There are three types of ADS under study at BNL (Takahashi, 1997).

The accelerator driven energy producer (ADEP) (Bonnaue et al., 1986) is intended for energy production, incineration of MA and LLFP. This concept uses a small power accelerator similar to that of a segmented cyclotron.

The concept is close to that of the conventional Pu fuelled fast reactor, but is run in slightly sub-critical conditions of keff equal to 0.98-0.99. The cyclotron with a few mA current and 3 GeV energy protons supplies a small spallation source.

The fuel in the ADEP core region is 9Pu + U, and MA in metal and oxide forms.

The reactor has thorium oxide in the blanket region. For transmuting the LLFP such as 99Tc and 129I (by neutron capture), the moderator region is installed between the outer core and blanket. To increase the production of 233U, the moderator region can be fuelled with thorium oxide.

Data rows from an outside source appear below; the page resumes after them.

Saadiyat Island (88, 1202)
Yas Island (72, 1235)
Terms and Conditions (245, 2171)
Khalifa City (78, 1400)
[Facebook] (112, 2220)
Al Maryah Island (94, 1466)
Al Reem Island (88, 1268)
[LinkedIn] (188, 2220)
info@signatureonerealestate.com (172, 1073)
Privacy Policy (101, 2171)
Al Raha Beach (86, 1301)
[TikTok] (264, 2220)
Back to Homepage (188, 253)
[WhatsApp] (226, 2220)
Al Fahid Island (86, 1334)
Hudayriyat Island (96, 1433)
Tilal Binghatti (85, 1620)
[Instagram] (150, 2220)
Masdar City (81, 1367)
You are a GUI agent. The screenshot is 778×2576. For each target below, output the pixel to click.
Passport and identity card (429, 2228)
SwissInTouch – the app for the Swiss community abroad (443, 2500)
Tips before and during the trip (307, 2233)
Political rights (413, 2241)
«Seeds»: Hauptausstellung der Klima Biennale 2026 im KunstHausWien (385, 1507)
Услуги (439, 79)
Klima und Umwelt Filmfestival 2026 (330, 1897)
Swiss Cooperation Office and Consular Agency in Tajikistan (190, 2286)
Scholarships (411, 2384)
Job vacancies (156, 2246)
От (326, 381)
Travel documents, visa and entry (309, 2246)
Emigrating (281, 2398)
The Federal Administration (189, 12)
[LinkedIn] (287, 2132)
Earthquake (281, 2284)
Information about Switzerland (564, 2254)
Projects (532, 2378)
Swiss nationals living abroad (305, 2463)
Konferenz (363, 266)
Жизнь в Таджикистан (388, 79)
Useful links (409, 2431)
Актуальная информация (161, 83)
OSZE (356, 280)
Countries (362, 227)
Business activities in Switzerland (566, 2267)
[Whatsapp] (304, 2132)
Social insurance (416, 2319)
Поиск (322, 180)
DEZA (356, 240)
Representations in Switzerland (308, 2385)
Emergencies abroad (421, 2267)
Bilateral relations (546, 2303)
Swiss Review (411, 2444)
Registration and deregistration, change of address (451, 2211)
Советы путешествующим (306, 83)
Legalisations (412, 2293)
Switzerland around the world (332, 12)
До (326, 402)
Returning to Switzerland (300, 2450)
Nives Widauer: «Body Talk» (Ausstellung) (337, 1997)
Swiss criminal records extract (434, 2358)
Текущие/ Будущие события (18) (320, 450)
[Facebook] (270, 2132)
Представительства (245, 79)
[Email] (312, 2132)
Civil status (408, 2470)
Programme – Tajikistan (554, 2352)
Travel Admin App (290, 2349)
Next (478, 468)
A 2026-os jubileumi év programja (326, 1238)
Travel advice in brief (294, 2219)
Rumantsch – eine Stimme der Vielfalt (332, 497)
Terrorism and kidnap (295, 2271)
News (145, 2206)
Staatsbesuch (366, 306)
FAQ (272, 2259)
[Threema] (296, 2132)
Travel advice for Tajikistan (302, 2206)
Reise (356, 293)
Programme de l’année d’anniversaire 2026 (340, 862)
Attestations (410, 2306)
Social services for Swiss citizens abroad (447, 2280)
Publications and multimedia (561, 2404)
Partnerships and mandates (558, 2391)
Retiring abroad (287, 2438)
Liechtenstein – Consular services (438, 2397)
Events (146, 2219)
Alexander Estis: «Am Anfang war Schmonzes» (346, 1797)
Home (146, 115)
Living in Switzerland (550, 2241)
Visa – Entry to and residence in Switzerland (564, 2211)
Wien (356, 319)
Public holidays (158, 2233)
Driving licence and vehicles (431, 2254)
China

The second approach, known as the Phoenix concept (Van Tuyle et al., 1993) (Figure 13.1) has the purpose of transmuting large amounts of MAs and LLFPs. It is based on modules of accelerator driven sub-critical lattices containing minor actinide fuel. From 1-8 modules serve as a target for an expanded proton beam of power 104 mA of 1.6 GeV protons. Each module of the core has a keff of 0.9 and is based on the fast flux test facility (FFTF) approach, e. g. oxide fuel elements and sodium cooling; with this specification the power generated would be 3600 MW.

The third concept is the accelerator driven particle fuel transmutator (ADPF) (Takahashi, 1990) which also transmutes MAs and LLFPs but at higher rate. This is achieved by means of a high neutron flux via the use of particle fuel.

Particle fuel can be used to generate high thermal power densities, because of its large heat transfer area (Takahashi, 1990). Helium is taken as the coolant because of the data available from conventional HTR technology.